# Railroad cop in serious condition



## stm4710 (Jul 6, 2004)

Off-duty officer kills shooter
Railroad cop in serious condition

By Michelle Gallardo
March 27, 2005 - An off-duty Chicago police officer was involved in a shootout early Sunday morning between a railroad police officer and an armed assailant -- and may have saved a life.

ABC7 Video Clip

When it was all over, two people were dead and the Norfolk and Southern Railway officer was injured. The exchange -- at 59th Street and Normal Boulevard happened at midnight.

Police say one man shot and killed another man. The railroad officer saw what was going on and tried chasing down the shooter when the assailant shot the officer three times. An off-duty Chicago officer then stepped in and shot and killed the armed man.

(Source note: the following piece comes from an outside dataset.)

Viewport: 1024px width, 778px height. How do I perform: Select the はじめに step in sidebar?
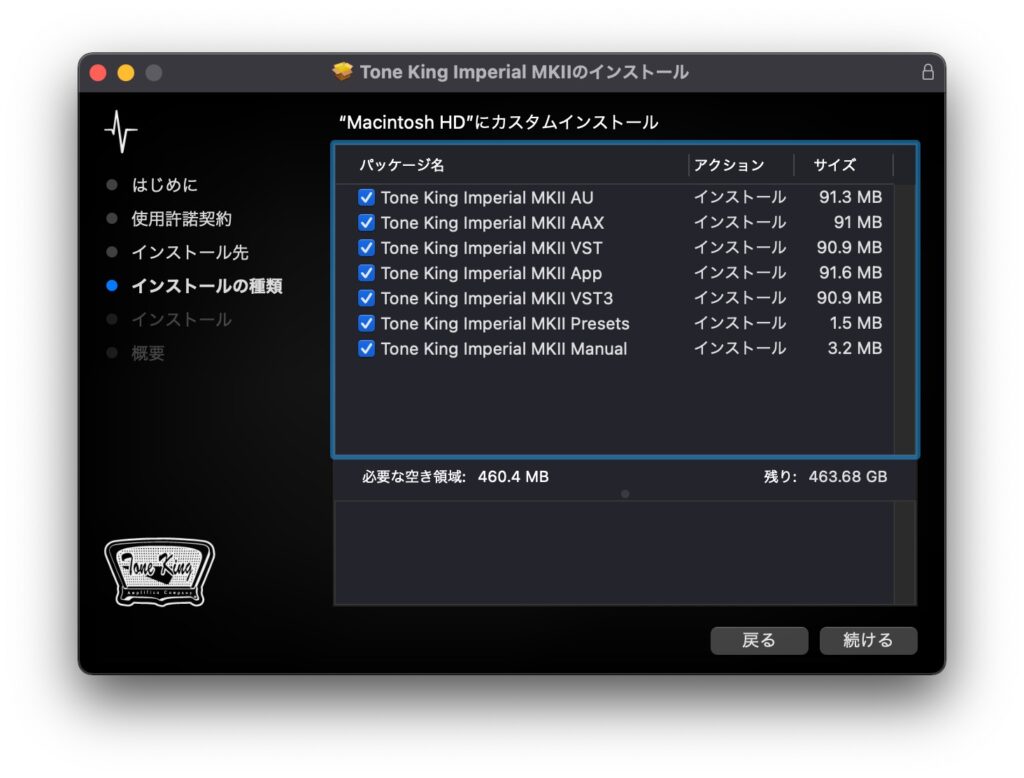164,185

Witnesses said they heard a flurry of gunshots.

"I was in the house with my friend. We heard a lot of gunshots. So, you know, we stayed in the house for a few minutes, then we came out. The police cut off the street. The police were everywhere," said Kara Davis, area resident.

"Chicago police officer on his way to work becomes involved, shoots and kills the armed offender, 9mm handgun recovered, the railroad policeman is in serious condition, and I believe he's in surgery" said Deputy Dir. Pat Camden, police news affairs.

Wentworth area police planned to meet Sunday morning to discuss the shooting as part of their investigation.

In a strange twist, police say the first man shot by the gunman was not wearing a shirt and had his head tapped up. But they would not elaborate beyond that.

http://abclocal.go.com/wls/news/032705_ns_railroad_shooting.html


----------



## mpd61 (Aug 7, 2002)

Hope the N&amp;S officer recovers O.K. Many people forget how lonely and dangerous it is to be a "railroad dick"
:shock:


----------